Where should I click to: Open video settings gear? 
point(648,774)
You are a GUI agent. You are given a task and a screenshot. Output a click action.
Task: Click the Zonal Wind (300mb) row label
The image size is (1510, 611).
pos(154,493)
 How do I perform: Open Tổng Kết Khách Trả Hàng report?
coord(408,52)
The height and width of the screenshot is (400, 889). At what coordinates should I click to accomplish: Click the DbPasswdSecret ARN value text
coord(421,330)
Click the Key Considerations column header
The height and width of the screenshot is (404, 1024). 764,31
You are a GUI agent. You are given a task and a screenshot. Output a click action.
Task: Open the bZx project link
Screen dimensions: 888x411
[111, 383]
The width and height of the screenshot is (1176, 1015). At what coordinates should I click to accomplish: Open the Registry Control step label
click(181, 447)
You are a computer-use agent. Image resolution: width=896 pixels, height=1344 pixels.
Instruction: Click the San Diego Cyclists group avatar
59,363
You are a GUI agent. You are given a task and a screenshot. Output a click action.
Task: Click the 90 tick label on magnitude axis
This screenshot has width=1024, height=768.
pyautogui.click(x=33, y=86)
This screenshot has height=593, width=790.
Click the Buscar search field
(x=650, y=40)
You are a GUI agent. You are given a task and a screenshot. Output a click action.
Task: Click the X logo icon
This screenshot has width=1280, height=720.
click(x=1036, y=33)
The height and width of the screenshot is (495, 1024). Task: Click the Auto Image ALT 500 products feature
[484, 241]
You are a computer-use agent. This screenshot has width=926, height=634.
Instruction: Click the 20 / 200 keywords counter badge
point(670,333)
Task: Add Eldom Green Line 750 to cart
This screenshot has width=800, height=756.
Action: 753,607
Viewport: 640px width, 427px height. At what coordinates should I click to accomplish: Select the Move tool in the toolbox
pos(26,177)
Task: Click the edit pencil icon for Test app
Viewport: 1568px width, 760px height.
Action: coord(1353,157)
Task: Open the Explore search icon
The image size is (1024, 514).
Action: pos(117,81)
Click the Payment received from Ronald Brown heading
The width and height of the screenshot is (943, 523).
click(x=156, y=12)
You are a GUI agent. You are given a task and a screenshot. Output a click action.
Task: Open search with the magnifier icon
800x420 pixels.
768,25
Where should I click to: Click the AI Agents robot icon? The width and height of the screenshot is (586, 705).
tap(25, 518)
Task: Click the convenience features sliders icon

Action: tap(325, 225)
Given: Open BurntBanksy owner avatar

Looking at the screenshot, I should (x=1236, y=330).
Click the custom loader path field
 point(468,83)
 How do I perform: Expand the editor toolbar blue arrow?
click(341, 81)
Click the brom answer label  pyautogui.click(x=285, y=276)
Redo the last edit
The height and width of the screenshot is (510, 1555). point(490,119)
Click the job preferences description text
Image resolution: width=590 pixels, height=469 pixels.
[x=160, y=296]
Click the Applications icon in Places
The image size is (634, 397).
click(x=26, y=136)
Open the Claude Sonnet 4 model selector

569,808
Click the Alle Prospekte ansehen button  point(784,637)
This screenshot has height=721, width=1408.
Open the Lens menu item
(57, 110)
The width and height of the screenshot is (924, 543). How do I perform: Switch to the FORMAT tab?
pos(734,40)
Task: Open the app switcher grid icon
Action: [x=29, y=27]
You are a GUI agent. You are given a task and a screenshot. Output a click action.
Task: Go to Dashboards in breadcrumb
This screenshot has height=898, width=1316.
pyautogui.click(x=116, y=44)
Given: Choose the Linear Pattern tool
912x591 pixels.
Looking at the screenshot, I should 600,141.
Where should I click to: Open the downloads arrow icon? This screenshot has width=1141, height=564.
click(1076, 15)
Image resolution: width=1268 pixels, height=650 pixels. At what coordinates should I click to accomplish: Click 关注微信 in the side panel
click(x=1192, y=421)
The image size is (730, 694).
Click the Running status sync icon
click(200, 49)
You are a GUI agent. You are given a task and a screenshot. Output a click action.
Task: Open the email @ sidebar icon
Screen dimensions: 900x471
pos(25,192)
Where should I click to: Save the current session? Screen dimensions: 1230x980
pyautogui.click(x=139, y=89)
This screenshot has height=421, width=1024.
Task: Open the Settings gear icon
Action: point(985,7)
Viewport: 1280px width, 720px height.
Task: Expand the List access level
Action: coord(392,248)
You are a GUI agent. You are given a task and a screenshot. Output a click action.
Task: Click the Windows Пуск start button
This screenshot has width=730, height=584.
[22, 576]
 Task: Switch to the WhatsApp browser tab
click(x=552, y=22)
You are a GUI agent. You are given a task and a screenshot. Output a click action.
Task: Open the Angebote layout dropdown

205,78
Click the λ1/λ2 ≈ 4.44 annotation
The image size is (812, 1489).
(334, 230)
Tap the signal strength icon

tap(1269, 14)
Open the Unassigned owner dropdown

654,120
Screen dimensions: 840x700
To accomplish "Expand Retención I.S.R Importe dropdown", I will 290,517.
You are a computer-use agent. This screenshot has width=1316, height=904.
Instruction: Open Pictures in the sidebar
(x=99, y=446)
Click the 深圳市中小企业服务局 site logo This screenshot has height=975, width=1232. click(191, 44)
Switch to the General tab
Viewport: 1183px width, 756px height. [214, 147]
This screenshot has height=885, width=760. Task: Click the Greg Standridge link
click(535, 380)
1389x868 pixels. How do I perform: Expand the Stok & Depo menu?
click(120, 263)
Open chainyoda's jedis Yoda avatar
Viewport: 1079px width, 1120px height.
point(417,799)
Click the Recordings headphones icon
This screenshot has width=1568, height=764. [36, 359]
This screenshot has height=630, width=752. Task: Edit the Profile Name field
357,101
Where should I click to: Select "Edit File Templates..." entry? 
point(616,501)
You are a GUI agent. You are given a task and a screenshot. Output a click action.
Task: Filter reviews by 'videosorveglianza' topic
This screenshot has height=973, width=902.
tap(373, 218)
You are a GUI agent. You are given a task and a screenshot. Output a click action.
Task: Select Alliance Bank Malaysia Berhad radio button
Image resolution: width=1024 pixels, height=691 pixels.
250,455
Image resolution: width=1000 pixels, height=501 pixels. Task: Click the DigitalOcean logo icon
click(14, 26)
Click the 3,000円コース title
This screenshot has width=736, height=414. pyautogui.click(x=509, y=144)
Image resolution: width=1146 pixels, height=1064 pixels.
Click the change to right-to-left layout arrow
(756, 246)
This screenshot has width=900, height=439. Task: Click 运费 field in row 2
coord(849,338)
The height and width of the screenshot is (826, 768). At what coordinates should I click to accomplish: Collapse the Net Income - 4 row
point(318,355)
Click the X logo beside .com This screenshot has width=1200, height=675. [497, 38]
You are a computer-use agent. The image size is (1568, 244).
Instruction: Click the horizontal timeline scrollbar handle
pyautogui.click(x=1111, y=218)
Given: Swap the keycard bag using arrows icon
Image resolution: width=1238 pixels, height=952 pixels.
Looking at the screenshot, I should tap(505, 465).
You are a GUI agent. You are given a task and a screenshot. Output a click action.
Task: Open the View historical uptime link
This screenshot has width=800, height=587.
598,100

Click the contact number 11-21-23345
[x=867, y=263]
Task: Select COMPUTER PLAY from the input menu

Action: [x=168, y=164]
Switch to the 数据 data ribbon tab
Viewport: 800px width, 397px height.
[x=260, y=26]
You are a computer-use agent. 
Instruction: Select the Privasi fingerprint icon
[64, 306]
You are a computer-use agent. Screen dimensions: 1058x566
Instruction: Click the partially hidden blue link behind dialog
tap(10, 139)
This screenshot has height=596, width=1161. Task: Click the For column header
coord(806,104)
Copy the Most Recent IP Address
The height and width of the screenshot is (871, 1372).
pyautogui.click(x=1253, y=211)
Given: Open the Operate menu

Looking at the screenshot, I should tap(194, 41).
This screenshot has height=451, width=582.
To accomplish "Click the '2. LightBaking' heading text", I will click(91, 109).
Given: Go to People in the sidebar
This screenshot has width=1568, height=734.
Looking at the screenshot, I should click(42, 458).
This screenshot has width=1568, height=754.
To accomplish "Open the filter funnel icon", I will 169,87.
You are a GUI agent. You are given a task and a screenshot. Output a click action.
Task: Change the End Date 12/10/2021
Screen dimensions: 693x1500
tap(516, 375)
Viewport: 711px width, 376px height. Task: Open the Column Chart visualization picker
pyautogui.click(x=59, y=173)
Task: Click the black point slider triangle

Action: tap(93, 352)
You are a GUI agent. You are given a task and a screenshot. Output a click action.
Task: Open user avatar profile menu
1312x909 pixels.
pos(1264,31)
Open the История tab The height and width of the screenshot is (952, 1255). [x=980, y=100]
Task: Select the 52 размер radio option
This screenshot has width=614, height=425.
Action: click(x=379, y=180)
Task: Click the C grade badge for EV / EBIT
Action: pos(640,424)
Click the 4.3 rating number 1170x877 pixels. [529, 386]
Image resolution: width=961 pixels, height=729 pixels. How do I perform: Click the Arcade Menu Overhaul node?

**WHAT THE TASK REQUIRES:** The response should consist only of the lines running from the one that contains "Given: Open the Operate menu" through the end of the material, repeated exactly.

**WRITTEN SOLUTION:**
Given: Open the Operate menu

Looking at the screenshot, I should tap(194, 41).
This screenshot has height=451, width=582.
To accomplish "Click the '2. LightBaking' heading text", I will click(91, 109).
Given: Go to People in the sidebar
This screenshot has width=1568, height=734.
Looking at the screenshot, I should click(42, 458).
This screenshot has width=1568, height=754.
To accomplish "Open the filter funnel icon", I will 169,87.
You are a GUI agent. You are given a task and a screenshot. Output a click action.
Task: Change the End Date 12/10/2021
Screen dimensions: 693x1500
tap(516, 375)
Viewport: 711px width, 376px height. Task: Open the Column Chart visualization picker
pyautogui.click(x=59, y=173)
Task: Click the black point slider triangle

Action: tap(93, 352)
You are a GUI agent. You are given a task and a screenshot. Output a click action.
Task: Open user avatar profile menu
1312x909 pixels.
pos(1264,31)
Open the История tab The height and width of the screenshot is (952, 1255). [x=980, y=100]
Task: Select the 52 размер radio option
This screenshot has width=614, height=425.
Action: click(x=379, y=180)
Task: Click the C grade badge for EV / EBIT
Action: pos(640,424)
Click the 4.3 rating number 1170x877 pixels. [529, 386]
Image resolution: width=961 pixels, height=729 pixels. How do I perform: Click the Arcade Menu Overhaul node?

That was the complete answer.